● **抜粋した文章**
新規採択研究代表者・個人研究者および研究課題概要
CRESTプログラム
戦略目標
「水の循環予測及び利用システムの構築」

  研究領域「水の循環系モデリングと利用システム」

氏名 所属機関 所属学部・
学科など
役職 研究課題名 研究課題概要
太田 岳史 名古屋大学 大学院生命農学研究科 教授 北方林地帯における水循環特性と植物生態生理のパラメータ化 北方林は緯度45°~70°と広範な地域に成立しており、世界の気候変動に大きな影響を与えます。高緯度森林帯の環境因子に対する応答特性の地域性を、水・エネルギー・炭素循環特性の面から明らかにし、他地域よりも著しいと言われている当該地域の気温上昇が、水循環変動、ひいては日本・世界の気候変動に与える影響を予測するための基礎データを得ます。
岡本 謙一 大阪府立大学 大学院工学研究科 教授 衛星による高精度高分解能全球降水マップの作成 熱帯降雨観測衛星(TRMM)搭載の降雨レーダ、マイクロ波放射計等の観測データにより降水強度の観測精度は向上してきましたが、水循環モデリングに必要な全球での降水量分布とその変動データは十分な精度ではありません。本研究では、新しい降水物理モデルに基づいた降水強度推定アルゴリズムを開発し、複数の衛星データを用い全球の高精度、高分解能降水マップを作成、全球降水分布の変動を解明し、長期水資源管理の基礎資料を得ます。

● **作業内容**
1. CREST新規採択課題の一覧によれば、北方林が成立している地域の緯度の範囲はどれだけか、答えよ。
2. CREST新規採択課題の一覧で、太田岳史の研究課題が高緯度森林帯の応答特性を明らかにする際の観点となる循環をすべて挙げよ。
3. CREST新規採択課題の一覧を、最後の課題の後から書き継げ。
資料はこの作業では参照しなくてよい。

● **元データ**

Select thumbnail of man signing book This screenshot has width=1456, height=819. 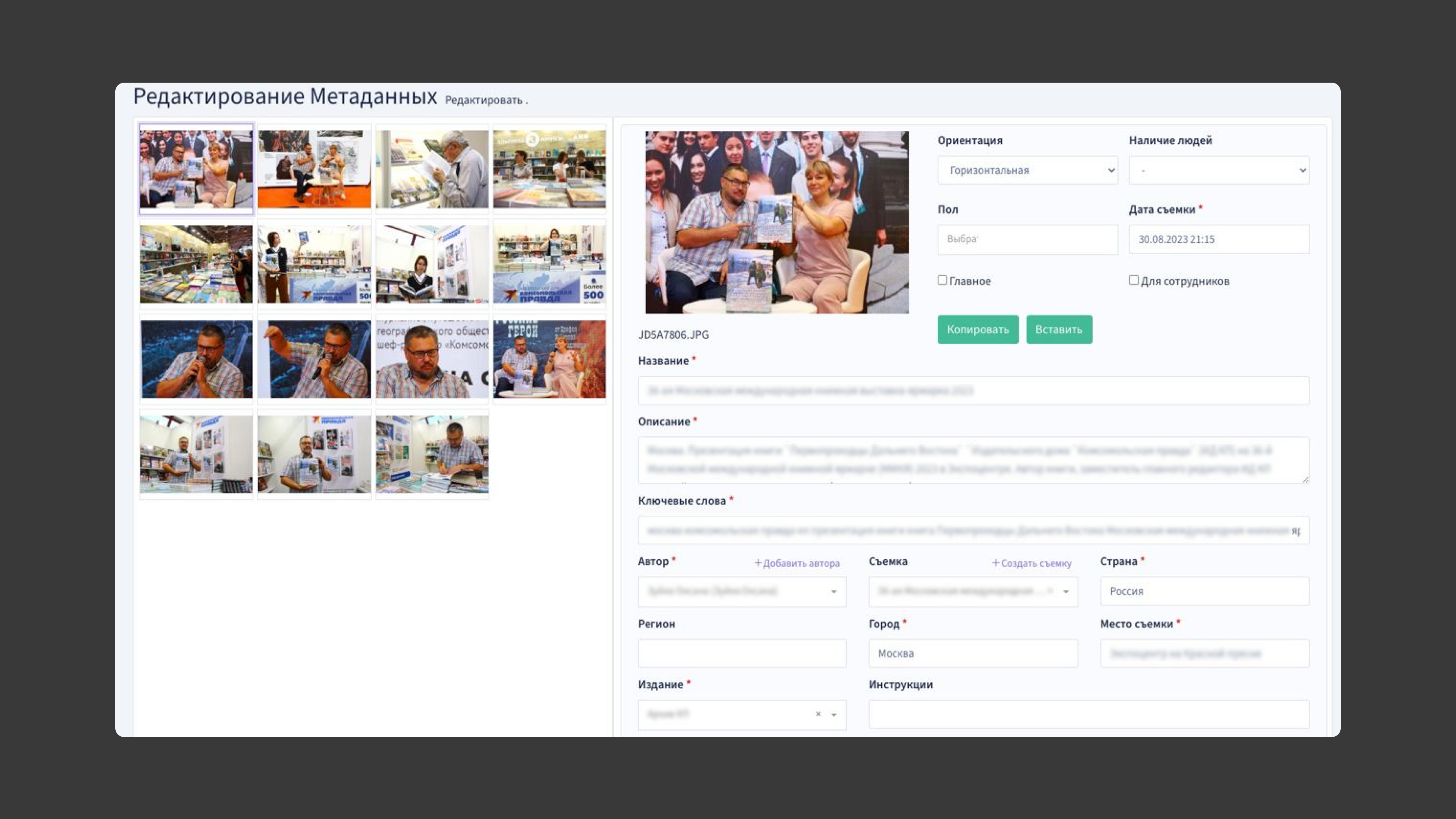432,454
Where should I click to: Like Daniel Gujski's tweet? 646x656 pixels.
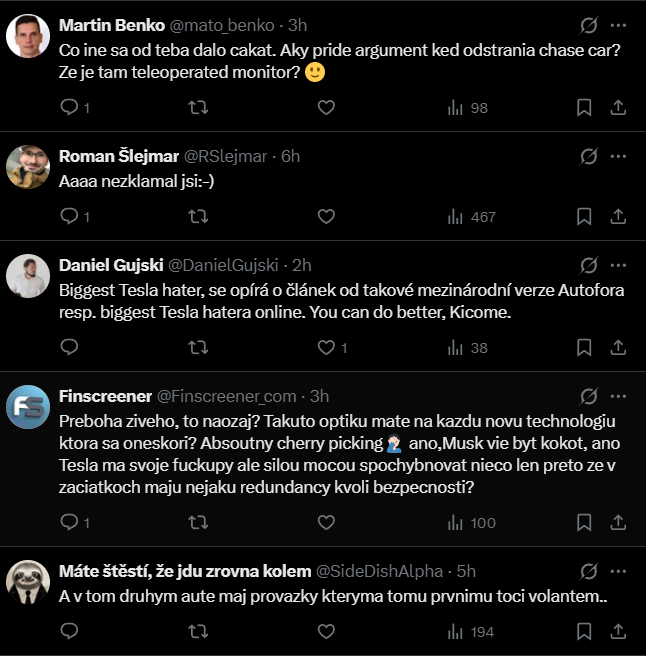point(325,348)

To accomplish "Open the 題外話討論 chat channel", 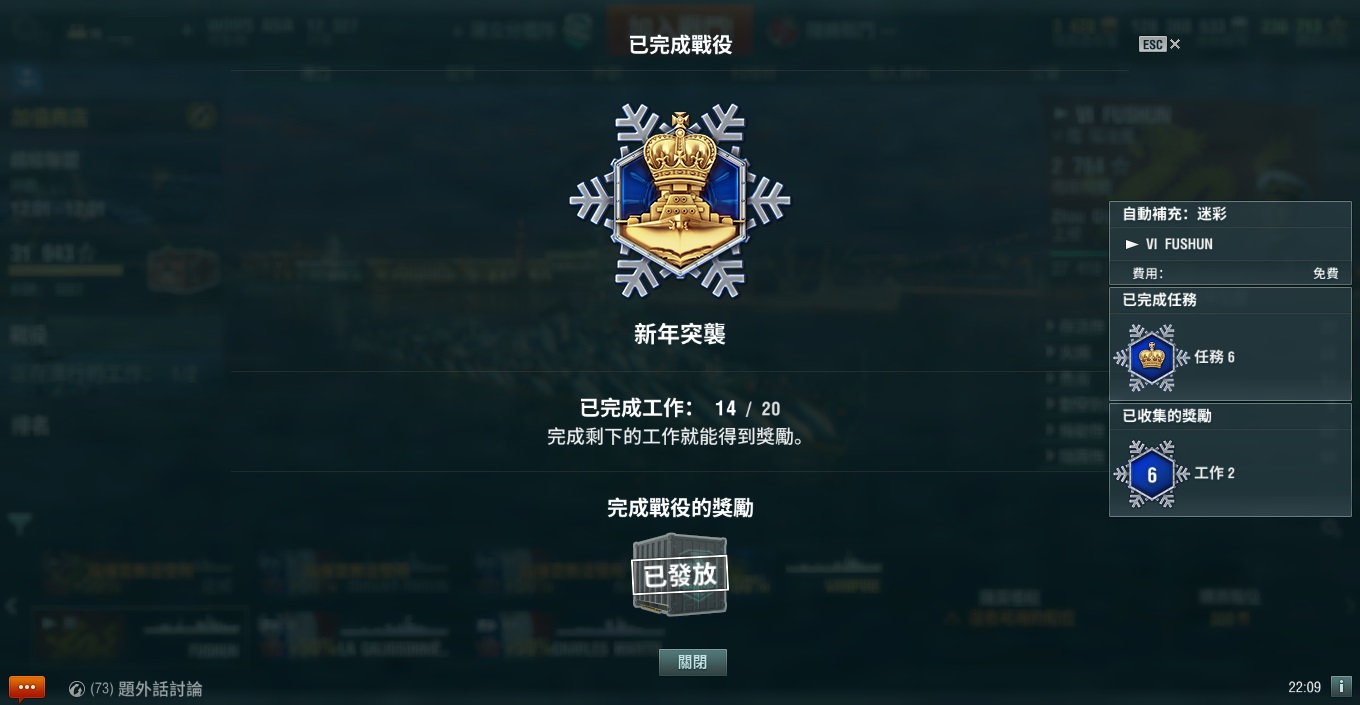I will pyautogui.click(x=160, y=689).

● **作業の結果**
1. 緯度45°~70°

2. 水循環、エネルギー循環、炭素循環

3.
神田 学 東京工業大学 大学院理工学研究科 助教授 都市生態圏-大気圏-水圏における水・エネルギー交換過程 本研究が目的とする「都市生態圏強制力モデル」の構築は、都市域の水循環系とエネルギー循環系とを1つのフローとして捉えるところに特長があります。本研究により、大都市圏の大気圏・陸域・沿岸域における水・エネルギーの交換過程が明らかにされ、水循環とエネルギー循環を一体とした解析ならびに予測の精度を大きく向上させることが期待されます。
丹治 肇 農業工学研究所 水工部河海工水理研究室 室長 国際河川メコン川の水利用・管理システム メコン川流域の水循環の特徴を配慮しつつ、持続可能な水利用のルール化の検討、社会制度の検討、政策提言の検討を進めます。検討に当たっては、従来不足していた自然科学的側面を配慮した政策実現性を強く意識し、合わせて社会科学的な面から持続可能な水利用システムの探索と提言を行い、メコン川流域の水問題に対して貢献します。このメコン川の事例からの基礎的な知見は、需要の抑制、水資源の再配分、平等性等の解決に対して有益な情報源として21世紀の世界の水資源問題に貢献します。
船水 尚行 北海道大学 大学院工学研究科 助教授 持続可能なサニテーションシステムの開発と水循環系への導入 2035年には約55億人が衛生状態の悪い状態での生活を余儀なくされると推定されています。水資源不足、飲料水の量的・質的不足、水環境の悪化はサニテーション問題と密接な関係にあります。非水洗トイレによるし尿の水循環からの分離とコンポスト化による物質循環ルートの確立を狙いとし、分離と分散をキーワードとした持続可能なサニテーションシステムを提案します。これにより、アジアの開発途上国の社会基盤施設整備計画立案に貢献し、実質味のある国際援助への道を日本発の技術により開くことが可能となります。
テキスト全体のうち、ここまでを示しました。